Introduction: Lithium has been the mainstay of treatment for patients with bipolar disorder in the United States since 1970. Major treatment guidelines recommend lithium as a first-line treatment for mania and maintenance treatment of bipolar disorder, yet lithium has fallen out of favor while other agents have grown in popularity. The purpose of this review is to examine the evidence for treatments that were available in 1970 and to determine if the field has made any significant advance in the treatment of mania, bipolar depression, and maintenance.
Methods: We conducted a MEDLINE search through 2009, and examined only English-language, randomized/controlled, placebo, or comparison studies. Tolerability as a factor was not considered for this review.

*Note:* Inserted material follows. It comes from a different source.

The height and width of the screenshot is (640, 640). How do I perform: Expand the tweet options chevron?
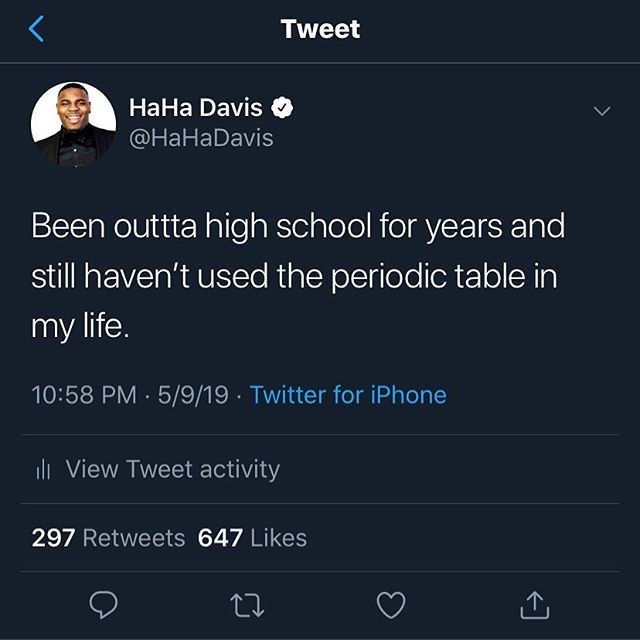(602, 111)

Results: Lithium, valproate, benzodiazepines, and antipsychotics have been reported effective for mania-which was essentially the state of the field in 1970. Despite an FDA indication for the use of lamotrigine for depression and depression maintenance, the supporting evidence is conflicting. For bipolar maintenance, the evidence is overwhelming in support of lithium and very thin for valproate and carbamazepine. There is emerging evidence that several atypical antipsychotics may have efficacy in prevention.
Discussion: The gold standard for treating bipolar disorder in 1970 was lithium, and the gold standard in 2009 remains lithium. Newer agents may increase our armamentarium to some extent, but it is not clear if they represent a major advance in treatment. They still need to be tested against the gold standard.